What the task asks
Restate the records underneath, keeping each one exactly the same.

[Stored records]
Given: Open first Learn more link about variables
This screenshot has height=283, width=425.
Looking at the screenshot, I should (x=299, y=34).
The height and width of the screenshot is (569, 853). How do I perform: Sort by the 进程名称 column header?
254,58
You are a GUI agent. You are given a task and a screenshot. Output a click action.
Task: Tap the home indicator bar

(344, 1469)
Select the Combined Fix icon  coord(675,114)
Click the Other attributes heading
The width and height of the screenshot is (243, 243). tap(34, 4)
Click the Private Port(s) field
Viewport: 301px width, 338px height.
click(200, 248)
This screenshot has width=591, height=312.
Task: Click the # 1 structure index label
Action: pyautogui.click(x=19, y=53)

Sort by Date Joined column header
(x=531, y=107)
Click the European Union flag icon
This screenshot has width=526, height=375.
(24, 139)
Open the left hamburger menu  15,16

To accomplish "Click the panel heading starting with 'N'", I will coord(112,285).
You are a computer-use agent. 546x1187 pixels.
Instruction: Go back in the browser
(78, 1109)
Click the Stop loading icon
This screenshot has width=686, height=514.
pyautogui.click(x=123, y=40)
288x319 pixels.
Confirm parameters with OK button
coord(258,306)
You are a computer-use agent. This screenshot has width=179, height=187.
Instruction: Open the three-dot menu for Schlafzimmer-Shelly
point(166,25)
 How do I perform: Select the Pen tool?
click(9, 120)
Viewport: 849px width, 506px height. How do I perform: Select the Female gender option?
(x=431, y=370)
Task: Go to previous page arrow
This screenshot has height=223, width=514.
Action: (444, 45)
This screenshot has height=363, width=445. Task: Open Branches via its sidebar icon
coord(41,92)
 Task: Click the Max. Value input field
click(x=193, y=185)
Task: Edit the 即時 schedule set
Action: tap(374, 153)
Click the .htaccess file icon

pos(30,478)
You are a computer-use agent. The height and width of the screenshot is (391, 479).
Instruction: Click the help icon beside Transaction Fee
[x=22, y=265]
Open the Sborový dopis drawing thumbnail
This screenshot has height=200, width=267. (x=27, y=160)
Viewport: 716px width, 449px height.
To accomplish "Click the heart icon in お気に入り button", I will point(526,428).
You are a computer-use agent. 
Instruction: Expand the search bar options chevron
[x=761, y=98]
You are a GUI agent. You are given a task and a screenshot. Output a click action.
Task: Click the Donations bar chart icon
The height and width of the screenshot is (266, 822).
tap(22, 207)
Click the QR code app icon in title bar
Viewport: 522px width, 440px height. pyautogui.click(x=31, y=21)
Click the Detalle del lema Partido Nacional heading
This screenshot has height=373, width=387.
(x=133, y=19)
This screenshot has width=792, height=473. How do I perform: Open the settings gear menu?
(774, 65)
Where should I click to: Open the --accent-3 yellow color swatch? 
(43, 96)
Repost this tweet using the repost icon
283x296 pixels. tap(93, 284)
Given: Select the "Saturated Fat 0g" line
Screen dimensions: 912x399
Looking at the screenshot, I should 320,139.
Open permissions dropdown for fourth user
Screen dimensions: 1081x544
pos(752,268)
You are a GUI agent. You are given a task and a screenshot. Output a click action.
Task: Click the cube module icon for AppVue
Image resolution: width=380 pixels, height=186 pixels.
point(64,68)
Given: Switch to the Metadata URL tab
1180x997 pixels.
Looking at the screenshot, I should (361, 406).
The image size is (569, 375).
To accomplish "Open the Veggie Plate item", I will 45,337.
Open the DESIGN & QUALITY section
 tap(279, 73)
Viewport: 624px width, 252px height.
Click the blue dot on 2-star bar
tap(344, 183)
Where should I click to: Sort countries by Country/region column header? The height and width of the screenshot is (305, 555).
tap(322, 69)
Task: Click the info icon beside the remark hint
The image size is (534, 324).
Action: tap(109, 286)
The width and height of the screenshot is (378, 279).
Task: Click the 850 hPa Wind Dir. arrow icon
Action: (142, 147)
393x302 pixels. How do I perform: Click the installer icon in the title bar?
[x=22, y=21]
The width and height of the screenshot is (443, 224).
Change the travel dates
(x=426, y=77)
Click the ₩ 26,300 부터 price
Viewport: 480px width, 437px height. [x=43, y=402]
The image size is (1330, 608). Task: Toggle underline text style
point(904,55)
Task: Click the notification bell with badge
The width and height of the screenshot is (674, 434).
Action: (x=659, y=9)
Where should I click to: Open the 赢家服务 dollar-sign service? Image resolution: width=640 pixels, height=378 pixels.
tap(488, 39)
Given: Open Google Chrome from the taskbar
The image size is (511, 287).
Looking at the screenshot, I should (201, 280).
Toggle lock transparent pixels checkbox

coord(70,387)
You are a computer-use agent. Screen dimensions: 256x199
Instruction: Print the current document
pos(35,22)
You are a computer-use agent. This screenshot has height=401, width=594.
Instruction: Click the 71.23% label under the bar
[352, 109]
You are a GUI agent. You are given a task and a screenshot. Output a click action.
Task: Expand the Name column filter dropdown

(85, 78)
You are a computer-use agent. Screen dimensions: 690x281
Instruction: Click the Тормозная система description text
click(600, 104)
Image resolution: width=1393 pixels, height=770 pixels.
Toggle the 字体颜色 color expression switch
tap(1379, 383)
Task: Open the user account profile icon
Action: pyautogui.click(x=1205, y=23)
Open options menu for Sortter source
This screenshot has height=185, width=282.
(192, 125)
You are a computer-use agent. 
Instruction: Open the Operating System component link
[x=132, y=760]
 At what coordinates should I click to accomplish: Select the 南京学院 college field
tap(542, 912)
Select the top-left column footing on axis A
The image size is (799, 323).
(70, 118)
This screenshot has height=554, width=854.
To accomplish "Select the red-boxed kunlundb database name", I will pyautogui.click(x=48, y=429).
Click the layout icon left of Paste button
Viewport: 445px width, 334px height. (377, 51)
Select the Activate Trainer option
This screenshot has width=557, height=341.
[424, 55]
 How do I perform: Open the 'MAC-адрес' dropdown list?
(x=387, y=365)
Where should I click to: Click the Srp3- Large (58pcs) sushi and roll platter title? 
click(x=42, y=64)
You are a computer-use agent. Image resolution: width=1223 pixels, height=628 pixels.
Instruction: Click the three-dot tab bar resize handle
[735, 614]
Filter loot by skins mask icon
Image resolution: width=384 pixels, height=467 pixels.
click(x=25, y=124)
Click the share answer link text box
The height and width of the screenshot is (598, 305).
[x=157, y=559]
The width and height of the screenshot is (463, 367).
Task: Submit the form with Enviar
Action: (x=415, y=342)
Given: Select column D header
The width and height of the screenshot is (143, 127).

Exercise response
Given: Open first Learn more link about variables
This screenshot has height=283, width=425.
Looking at the screenshot, I should (x=299, y=34).
The height and width of the screenshot is (569, 853). How do I perform: Sort by the 进程名称 column header?
254,58
You are a GUI agent. You are given a task and a screenshot. Output a click action.
Task: Tap the home indicator bar

(344, 1469)
Select the Combined Fix icon  coord(675,114)
Click the Other attributes heading
The width and height of the screenshot is (243, 243). tap(34, 4)
Click the Private Port(s) field
Viewport: 301px width, 338px height.
click(200, 248)
This screenshot has width=591, height=312.
Task: Click the # 1 structure index label
Action: pyautogui.click(x=19, y=53)

Sort by Date Joined column header
(x=531, y=107)
Click the European Union flag icon
This screenshot has width=526, height=375.
(24, 139)
Open the left hamburger menu  15,16

To accomplish "Click the panel heading starting with 'N'", I will coord(112,285).
You are a computer-use agent. 546x1187 pixels.
Instruction: Go back in the browser
(78, 1109)
Click the Stop loading icon
This screenshot has width=686, height=514.
pyautogui.click(x=123, y=40)
288x319 pixels.
Confirm parameters with OK button
coord(258,306)
You are a computer-use agent. This screenshot has width=179, height=187.
Instruction: Open the three-dot menu for Schlafzimmer-Shelly
point(166,25)
 How do I perform: Select the Pen tool?
click(9, 120)
Viewport: 849px width, 506px height. How do I perform: Select the Female gender option?
(x=431, y=370)
Task: Go to previous page arrow
This screenshot has height=223, width=514.
Action: (444, 45)
This screenshot has height=363, width=445. Task: Open Branches via its sidebar icon
coord(41,92)
 Task: Click the Max. Value input field
click(x=193, y=185)
Task: Edit the 即時 schedule set
Action: tap(374, 153)
Click the .htaccess file icon

pos(30,478)
You are a computer-use agent. The height and width of the screenshot is (391, 479).
Instruction: Click the help icon beside Transaction Fee
[x=22, y=265]
Open the Sborový dopis drawing thumbnail
This screenshot has height=200, width=267. (x=27, y=160)
Viewport: 716px width, 449px height.
To accomplish "Click the heart icon in お気に入り button", I will point(526,428).
You are a computer-use agent. 
Instruction: Expand the search bar options chevron
[x=761, y=98]
You are a GUI agent. You are given a task and a screenshot. Output a click action.
Task: Click the Donations bar chart icon
The height and width of the screenshot is (266, 822).
tap(22, 207)
Click the QR code app icon in title bar
Viewport: 522px width, 440px height. pyautogui.click(x=31, y=21)
Click the Detalle del lema Partido Nacional heading
This screenshot has height=373, width=387.
(x=133, y=19)
This screenshot has width=792, height=473. How do I perform: Open the settings gear menu?
(774, 65)
Where should I click to: Open the --accent-3 yellow color swatch? 
(43, 96)
Repost this tweet using the repost icon
283x296 pixels. tap(93, 284)
Given: Select the "Saturated Fat 0g" line
Screen dimensions: 912x399
Looking at the screenshot, I should 320,139.
Open permissions dropdown for fourth user
Screen dimensions: 1081x544
pos(752,268)
You are a GUI agent. You are given a task and a screenshot. Output a click action.
Task: Click the cube module icon for AppVue
Image resolution: width=380 pixels, height=186 pixels.
point(64,68)
Given: Switch to the Metadata URL tab
1180x997 pixels.
Looking at the screenshot, I should (361, 406).
The image size is (569, 375).
To accomplish "Open the Veggie Plate item", I will 45,337.
Open the DESIGN & QUALITY section
 tap(279, 73)
Viewport: 624px width, 252px height.
Click the blue dot on 2-star bar
tap(344, 183)
Where should I click to: Sort countries by Country/region column header? The height and width of the screenshot is (305, 555).
tap(322, 69)
Task: Click the info icon beside the remark hint
The image size is (534, 324).
Action: tap(109, 286)
The width and height of the screenshot is (378, 279).
Task: Click the 850 hPa Wind Dir. arrow icon
Action: (142, 147)
393x302 pixels. How do I perform: Click the installer icon in the title bar?
[x=22, y=21]
The width and height of the screenshot is (443, 224).
Change the travel dates
(x=426, y=77)
Click the ₩ 26,300 부터 price
Viewport: 480px width, 437px height. [x=43, y=402]
The image size is (1330, 608). Task: Toggle underline text style
point(904,55)
Task: Click the notification bell with badge
The width and height of the screenshot is (674, 434).
Action: (x=659, y=9)
Where should I click to: Open the 赢家服务 dollar-sign service? Image resolution: width=640 pixels, height=378 pixels.
tap(488, 39)
Given: Open Google Chrome from the taskbar
The image size is (511, 287).
Looking at the screenshot, I should (201, 280).
Toggle lock transparent pixels checkbox

coord(70,387)
You are a computer-use agent. Screen dimensions: 256x199
Instruction: Print the current document
pos(35,22)
You are a computer-use agent. This screenshot has height=401, width=594.
Instruction: Click the 71.23% label under the bar
[352, 109]
You are a GUI agent. You are given a task and a screenshot. Output a click action.
Task: Expand the Name column filter dropdown

(85, 78)
You are a computer-use agent. Screen dimensions: 690x281
Instruction: Click the Тормозная система description text
click(600, 104)
Image resolution: width=1393 pixels, height=770 pixels.
Toggle the 字体颜色 color expression switch
tap(1379, 383)
Task: Open the user account profile icon
Action: pyautogui.click(x=1205, y=23)
Open options menu for Sortter source
This screenshot has height=185, width=282.
(192, 125)
You are a computer-use agent. 
Instruction: Open the Operating System component link
[x=132, y=760]
 At what coordinates should I click to accomplish: Select the 南京学院 college field
tap(542, 912)
Select the top-left column footing on axis A
The image size is (799, 323).
(70, 118)
This screenshot has height=554, width=854.
To accomplish "Select the red-boxed kunlundb database name", I will pyautogui.click(x=48, y=429).
Click the layout icon left of Paste button
Viewport: 445px width, 334px height. (377, 51)
Select the Activate Trainer option
This screenshot has width=557, height=341.
[424, 55]
 How do I perform: Open the 'MAC-адрес' dropdown list?
(x=387, y=365)
Where should I click to: Click the Srp3- Large (58pcs) sushi and roll platter title? 
click(x=42, y=64)
You are a computer-use agent. Image resolution: width=1223 pixels, height=628 pixels.
Instruction: Click the three-dot tab bar resize handle
[735, 614]
Filter loot by skins mask icon
Image resolution: width=384 pixels, height=467 pixels.
click(x=25, y=124)
Click the share answer link text box
The height and width of the screenshot is (598, 305).
[x=157, y=559]
The width and height of the screenshot is (463, 367).
Task: Submit the form with Enviar
Action: (x=415, y=342)
Given: Select column D header
The width and height of the screenshot is (143, 127).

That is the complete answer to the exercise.